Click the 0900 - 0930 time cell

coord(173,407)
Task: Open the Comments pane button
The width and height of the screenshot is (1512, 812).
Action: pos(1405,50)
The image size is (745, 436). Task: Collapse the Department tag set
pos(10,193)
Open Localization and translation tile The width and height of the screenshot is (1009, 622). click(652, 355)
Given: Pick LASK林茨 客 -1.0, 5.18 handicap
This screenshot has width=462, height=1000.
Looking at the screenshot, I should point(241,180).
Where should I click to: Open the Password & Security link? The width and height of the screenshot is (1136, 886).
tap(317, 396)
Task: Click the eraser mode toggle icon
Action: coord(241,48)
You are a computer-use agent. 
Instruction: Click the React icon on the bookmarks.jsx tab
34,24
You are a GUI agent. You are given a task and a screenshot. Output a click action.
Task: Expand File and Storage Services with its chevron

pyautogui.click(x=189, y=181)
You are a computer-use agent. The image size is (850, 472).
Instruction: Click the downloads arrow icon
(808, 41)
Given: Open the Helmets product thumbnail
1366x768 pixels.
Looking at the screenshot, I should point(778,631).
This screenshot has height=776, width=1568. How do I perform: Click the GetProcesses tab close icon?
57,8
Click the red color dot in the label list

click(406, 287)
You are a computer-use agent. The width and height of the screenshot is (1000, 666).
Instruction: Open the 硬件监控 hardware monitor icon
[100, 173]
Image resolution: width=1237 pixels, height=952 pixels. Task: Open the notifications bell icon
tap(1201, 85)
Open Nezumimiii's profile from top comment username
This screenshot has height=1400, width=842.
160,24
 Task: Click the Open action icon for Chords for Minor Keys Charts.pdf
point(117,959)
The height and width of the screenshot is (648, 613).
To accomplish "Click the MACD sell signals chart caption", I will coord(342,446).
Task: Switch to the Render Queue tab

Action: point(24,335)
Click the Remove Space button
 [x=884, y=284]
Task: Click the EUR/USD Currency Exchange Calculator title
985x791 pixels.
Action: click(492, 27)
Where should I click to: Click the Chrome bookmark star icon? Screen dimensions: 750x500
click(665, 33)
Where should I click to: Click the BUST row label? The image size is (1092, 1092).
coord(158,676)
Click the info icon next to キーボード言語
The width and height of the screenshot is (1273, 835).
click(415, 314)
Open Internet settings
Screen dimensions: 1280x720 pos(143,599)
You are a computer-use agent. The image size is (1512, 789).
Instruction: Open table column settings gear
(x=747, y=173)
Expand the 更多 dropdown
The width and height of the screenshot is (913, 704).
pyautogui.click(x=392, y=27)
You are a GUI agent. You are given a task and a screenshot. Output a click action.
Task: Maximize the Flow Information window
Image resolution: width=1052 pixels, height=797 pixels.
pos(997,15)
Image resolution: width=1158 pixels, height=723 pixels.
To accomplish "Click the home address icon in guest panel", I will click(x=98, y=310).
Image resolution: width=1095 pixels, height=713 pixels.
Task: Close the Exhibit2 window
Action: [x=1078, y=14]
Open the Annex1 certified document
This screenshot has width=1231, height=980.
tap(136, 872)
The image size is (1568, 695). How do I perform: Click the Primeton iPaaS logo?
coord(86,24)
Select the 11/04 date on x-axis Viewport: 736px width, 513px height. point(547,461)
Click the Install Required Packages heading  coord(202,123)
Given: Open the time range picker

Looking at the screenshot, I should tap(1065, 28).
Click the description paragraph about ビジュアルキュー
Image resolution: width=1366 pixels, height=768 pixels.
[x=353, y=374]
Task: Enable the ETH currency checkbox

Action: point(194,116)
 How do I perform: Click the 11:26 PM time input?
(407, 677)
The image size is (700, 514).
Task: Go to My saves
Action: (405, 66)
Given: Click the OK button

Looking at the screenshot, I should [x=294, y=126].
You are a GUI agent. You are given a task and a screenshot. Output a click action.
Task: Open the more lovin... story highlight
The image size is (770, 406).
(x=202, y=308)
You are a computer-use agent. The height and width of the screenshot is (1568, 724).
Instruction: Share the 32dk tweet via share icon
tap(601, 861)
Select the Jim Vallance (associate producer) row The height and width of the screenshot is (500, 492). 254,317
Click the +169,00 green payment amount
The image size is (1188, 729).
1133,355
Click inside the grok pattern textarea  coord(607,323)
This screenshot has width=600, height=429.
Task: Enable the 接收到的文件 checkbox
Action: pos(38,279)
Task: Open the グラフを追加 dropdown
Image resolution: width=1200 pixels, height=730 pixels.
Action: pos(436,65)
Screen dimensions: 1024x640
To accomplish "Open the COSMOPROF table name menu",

+===+

• ABOUT THIS TASK:
Write the material out once more so that every line matches the original.

• EXERCISE SOLUTION:
Click the 0900 - 0930 time cell

coord(173,407)
Task: Open the Comments pane button
The width and height of the screenshot is (1512, 812).
Action: pos(1405,50)
The image size is (745, 436). Task: Collapse the Department tag set
pos(10,193)
Open Localization and translation tile The width and height of the screenshot is (1009, 622). click(652, 355)
Given: Pick LASK林茨 客 -1.0, 5.18 handicap
This screenshot has width=462, height=1000.
Looking at the screenshot, I should point(241,180).
Where should I click to: Open the Password & Security link? The width and height of the screenshot is (1136, 886).
tap(317, 396)
Task: Click the eraser mode toggle icon
Action: coord(241,48)
You are a computer-use agent. 
Instruction: Click the React icon on the bookmarks.jsx tab
34,24
You are a GUI agent. You are given a task and a screenshot. Output a click action.
Task: Expand File and Storage Services with its chevron

pyautogui.click(x=189, y=181)
You are a computer-use agent. The image size is (850, 472).
Instruction: Click the downloads arrow icon
(808, 41)
Given: Open the Helmets product thumbnail
1366x768 pixels.
Looking at the screenshot, I should point(778,631).
This screenshot has height=776, width=1568. How do I perform: Click the GetProcesses tab close icon?
57,8
Click the red color dot in the label list

click(406, 287)
You are a computer-use agent. The width and height of the screenshot is (1000, 666).
Instruction: Open the 硬件监控 hardware monitor icon
[100, 173]
Image resolution: width=1237 pixels, height=952 pixels. Task: Open the notifications bell icon
tap(1201, 85)
Open Nezumimiii's profile from top comment username
This screenshot has height=1400, width=842.
160,24
 Task: Click the Open action icon for Chords for Minor Keys Charts.pdf
point(117,959)
The height and width of the screenshot is (648, 613).
To accomplish "Click the MACD sell signals chart caption", I will coord(342,446).
Task: Switch to the Render Queue tab

Action: point(24,335)
Click the Remove Space button
 [x=884, y=284]
Task: Click the EUR/USD Currency Exchange Calculator title
985x791 pixels.
Action: click(492, 27)
Where should I click to: Click the Chrome bookmark star icon? Screen dimensions: 750x500
click(665, 33)
Where should I click to: Click the BUST row label? The image size is (1092, 1092).
coord(158,676)
Click the info icon next to キーボード言語
The width and height of the screenshot is (1273, 835).
click(415, 314)
Open Internet settings
Screen dimensions: 1280x720 pos(143,599)
You are a computer-use agent. The image size is (1512, 789).
Instruction: Open table column settings gear
(x=747, y=173)
Expand the 更多 dropdown
The width and height of the screenshot is (913, 704).
pyautogui.click(x=392, y=27)
You are a GUI agent. You are given a task and a screenshot. Output a click action.
Task: Maximize the Flow Information window
Image resolution: width=1052 pixels, height=797 pixels.
pos(997,15)
Image resolution: width=1158 pixels, height=723 pixels.
To accomplish "Click the home address icon in guest panel", I will click(x=98, y=310).
Image resolution: width=1095 pixels, height=713 pixels.
Task: Close the Exhibit2 window
Action: [x=1078, y=14]
Open the Annex1 certified document
This screenshot has width=1231, height=980.
tap(136, 872)
The image size is (1568, 695). How do I perform: Click the Primeton iPaaS logo?
coord(86,24)
Select the 11/04 date on x-axis Viewport: 736px width, 513px height. point(547,461)
Click the Install Required Packages heading  coord(202,123)
Given: Open the time range picker

Looking at the screenshot, I should tap(1065, 28).
Click the description paragraph about ビジュアルキュー
Image resolution: width=1366 pixels, height=768 pixels.
[x=353, y=374]
Task: Enable the ETH currency checkbox

Action: point(194,116)
 How do I perform: Click the 11:26 PM time input?
(407, 677)
The image size is (700, 514).
Task: Go to My saves
Action: (405, 66)
Given: Click the OK button

Looking at the screenshot, I should [x=294, y=126].
You are a GUI agent. You are given a task and a screenshot. Output a click action.
Task: Open the more lovin... story highlight
The image size is (770, 406).
(x=202, y=308)
You are a computer-use agent. The height and width of the screenshot is (1568, 724).
Instruction: Share the 32dk tweet via share icon
tap(601, 861)
Select the Jim Vallance (associate producer) row The height and width of the screenshot is (500, 492). 254,317
Click the +169,00 green payment amount
The image size is (1188, 729).
1133,355
Click inside the grok pattern textarea  coord(607,323)
This screenshot has width=600, height=429.
Task: Enable the 接收到的文件 checkbox
Action: pos(38,279)
Task: Open the グラフを追加 dropdown
Image resolution: width=1200 pixels, height=730 pixels.
Action: pos(436,65)
Screen dimensions: 1024x640
To accomplish "Open the COSMOPROF table name menu",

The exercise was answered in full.